◆ FRAGMENTO DEL DOCUMENTO:
En el hard core y el snuff el punto en común es el estatuto de “no ficción”, de documental sin nada que documentar, salvo que los coitos y las muertes, en el caso del snuff, ocurren verdaderamente, y la cámara sólo se limita a registrarlos. Pero aun el cine pornográfico quiere mantener cierto estatus artístico y ficcional, como lo propone Boogie Nights (1997) de Paul Thomas Anderson, y además es una industria relativamente pesquisable, con directores y estrellas de renombre y atributos ad hoc, como Marilyn Chambers (conocida en el cine comercial en Rabid de David Cronenberg) o el mítico John Holmes, además de directores entre los que se encuentran, incluso, el inclasificable Jess Franco, o el director de terror bizarro italiano Joe D’Amato. Fuera de títulos notables como Garganta profunda (1972), El diablo y la señorita Holmes (1973) o Paraíso porno (1975). Pero el corolario de la crueldad icónica es el snuff movies. Leyenda urbana o realidad fílmica, se comenzó a tener noticias del snuff en Nueva York a mediados de los 70, en los locales de la calle 42, donde el productor Alain Shackleton recicló el filme de sexploitation, Slaughter o El ángel de la muerte, rodado en Argentina, que narraba las andanzas de un grupo de sicópatas tipo Charles Manson, al cual se le incluyeron escenas de una mujer asesinada a cuchilladas por un sujeto al cual no se le ve el rostro y que viste una camiseta con el eslogan: “Vida es muerte”. Se le tituló Snuff y se lo distribuyó en 1974 con la publicidad: “Filmado en Sudamérica donde la vida es barata”. Non coment.

◆ CONSIGNA:
Explica, en una a tres oraciones y según el fragmento sobre el hard core y el snuff, por qué ambos comparten el estatuto de “no ficción”. El material procede de otra fuente.

◆ DATOS MOSTRADOS:
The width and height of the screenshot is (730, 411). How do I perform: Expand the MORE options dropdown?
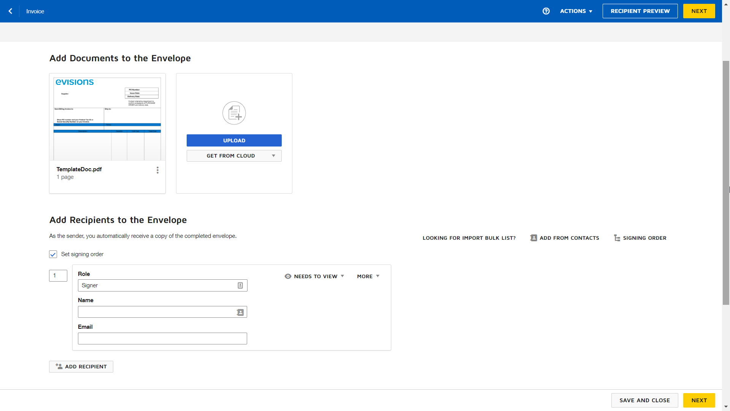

◆ RESPUESTA:
Comparten ese estatuto porque los coitos y, en el caso del snuff, las muertes ocurren de verdad, y la cámara solo se limita a registrarlos. Por eso el fragmento los describe como un documental sin nada que documentar salvo eso.